Blog

The Cosmos

Some film scenes hang around in the front of my brain with a frequency that approaches constant. I'm not talking about the occasional memory inspired by some everyday occurrence, like the way cutting garlic reminds me of Goodfellas when Pauly cuts the garlic with a razor. It's much more frequent than something like that, as if these scenes are an embedded reference, a memorized visual poem that enlivens my thoughts and enriches my life all the time. Do you have this... um...  what should I call it... cinemania?   

One such scene for me is the opening of Bela Tarr's incredible Werkmeister Harmoniak, one of my favorite films. I would estimate that I think about that scene at least twice a week intently and that it's almost always there passively below (or above?) other thoughts, like where I'm going to get my morning coffee or how much longer will I have to wait before it's my turn to have a delicious ice cream cone.

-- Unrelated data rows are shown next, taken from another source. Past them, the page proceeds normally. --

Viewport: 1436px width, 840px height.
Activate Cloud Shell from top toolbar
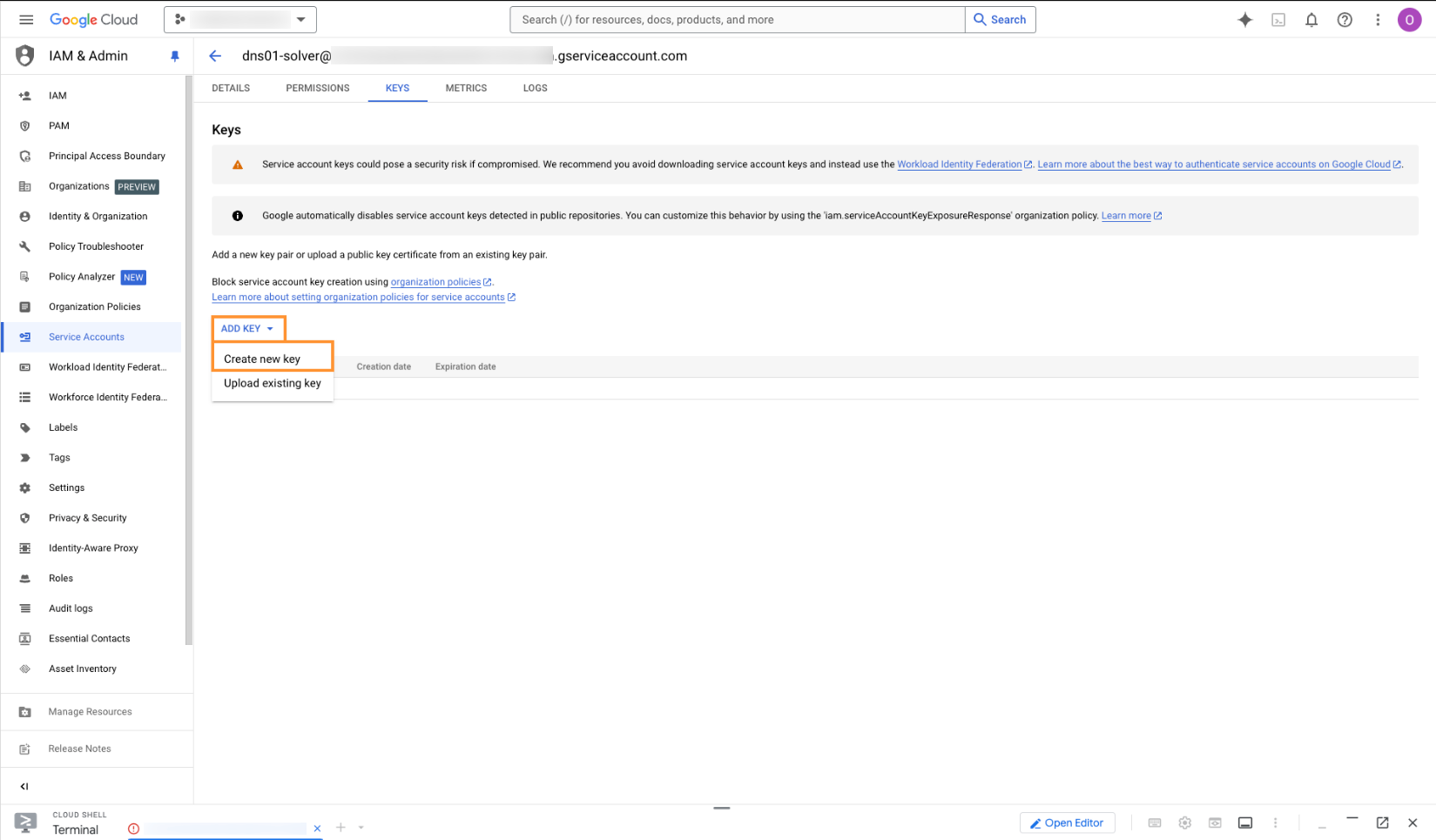(1278, 20)
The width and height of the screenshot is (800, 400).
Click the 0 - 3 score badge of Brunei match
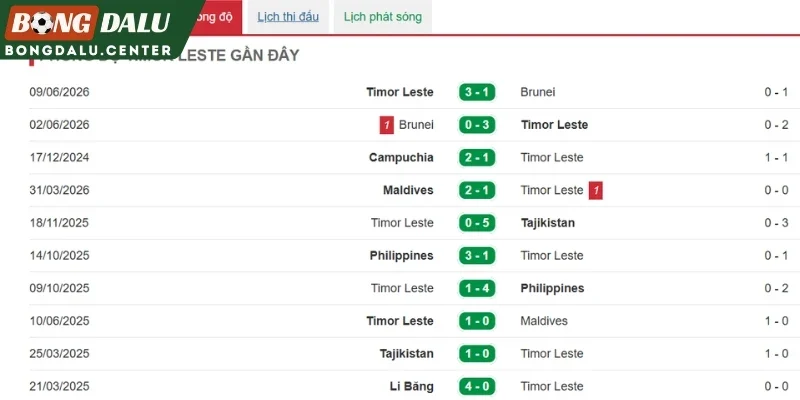[x=477, y=125]
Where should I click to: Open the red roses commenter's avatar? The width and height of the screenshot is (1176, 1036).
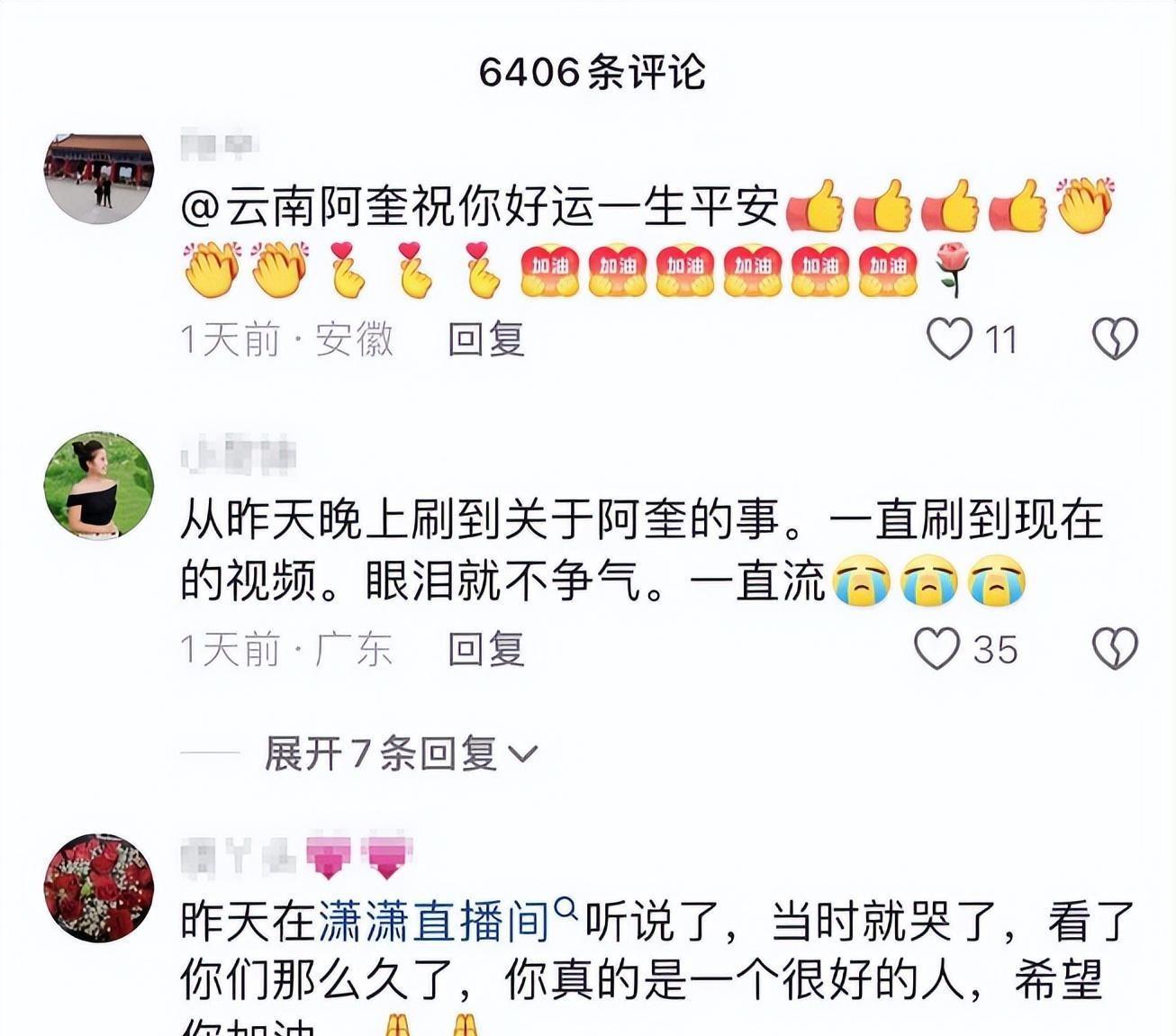99,887
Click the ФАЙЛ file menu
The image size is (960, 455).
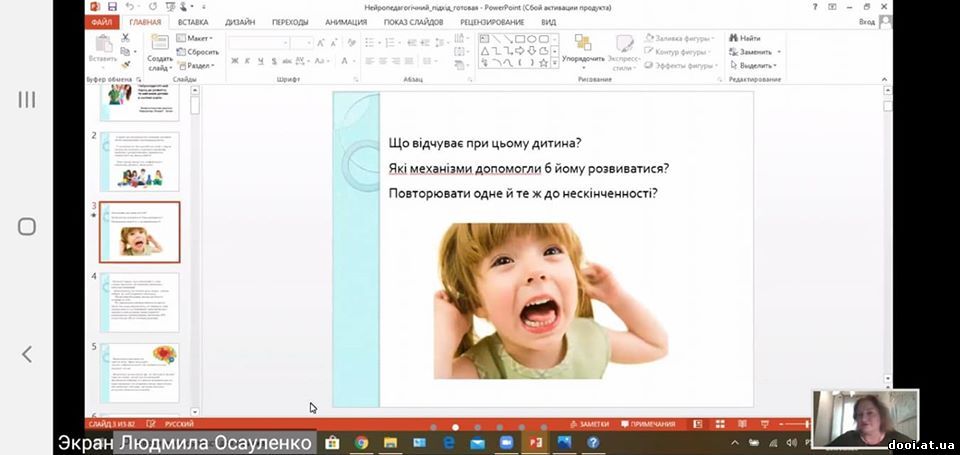pyautogui.click(x=102, y=21)
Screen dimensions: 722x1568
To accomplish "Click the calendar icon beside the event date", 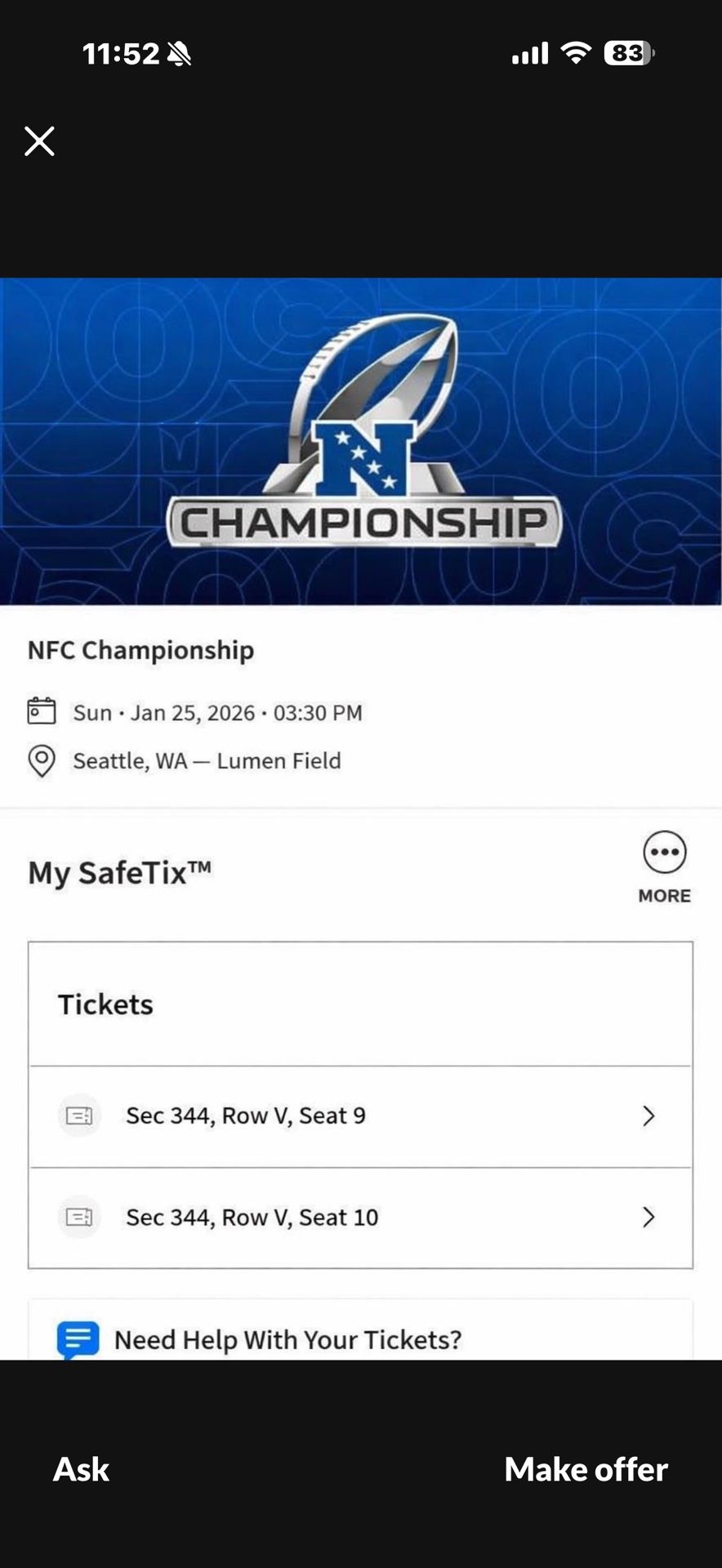I will [x=42, y=712].
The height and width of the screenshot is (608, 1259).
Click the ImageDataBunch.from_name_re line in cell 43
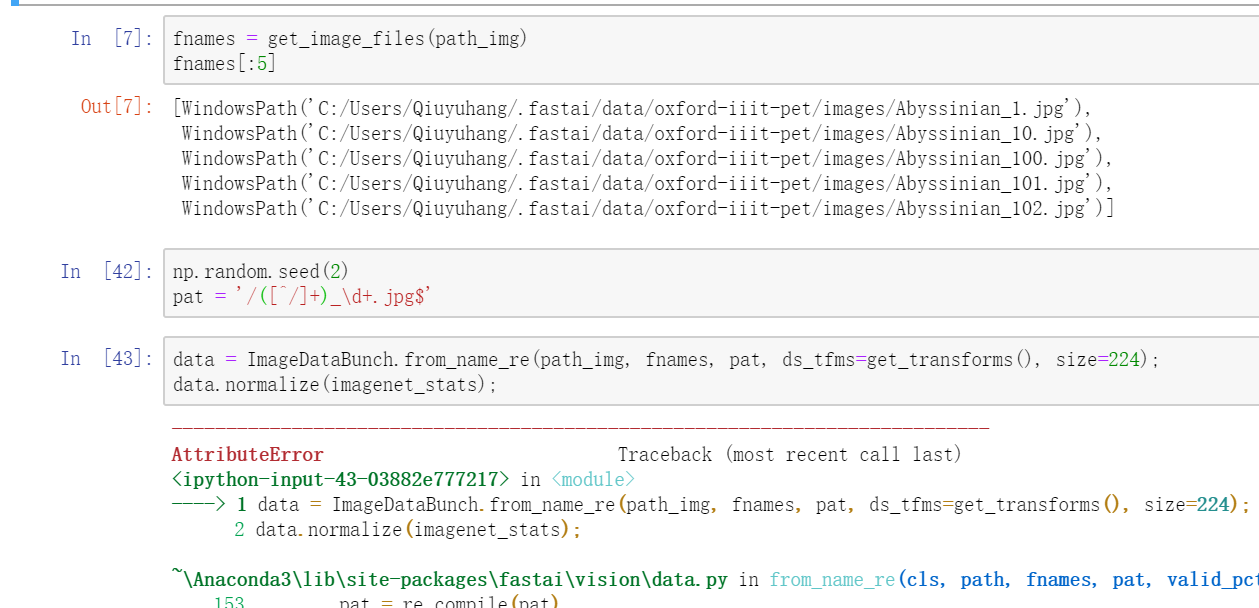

The scene opens with a tight shot of a metal grate on the door of a small furnace. You can see the flames through the slits in the metal and you can see the word Memphis in the center, which I always found interesting and wondered about in the way I wonder about manhole covers here in New York, the ones that say Made in India on them. The effect of this brief reference is an instant searching, a dream of the lives lived to forge those pieces of steel. I know I'm doing this when I watch the film, but it's a passive effort. And, yet, even though it is passive, or perhaps because of it, I believe thoughts like these are one of the reasons the film cements itself inside me, as if these miniature brain adventures secure the film's longevity in me.

The metal grate is opened and old beer is splashed on the flames to put them out. A bartender starts asking people to leave. There are a dozen or so men slouching around the place in various states of inebriation when Valuska arrives to, as one man puts it, "Show us." (I like this translation and I wonder and hope that it is accurate.) Another man tips over on the floor and can't seem to right himself. Then Valuska comes into the scene and begins to describe our existence through a story about the cosmos. He compellingly conjures an image of life on earth by guiding these drunken men to play the roles of planets in our solar system. You're the sun. You're the earth. You're the moon. As the men begin to slowly dance around in their orbits, doing something like a waltz, Valuska describes a solar eclipse and the fear and darkness it brings to all living things on earth. To them, the world seems to be ending. But Valuska brings us back from the brink as the solar eclipse comes to an end and life returns to normal. At that point the bartender, a Mr. Hagelmayer, kicks everyone out. Valuska leaves and walks down the middle of a dark road in the cold on his way to help his uncle.

The entire scene is achingly beautiful hopeful true sad. And I watch it in my mind's eye all the time.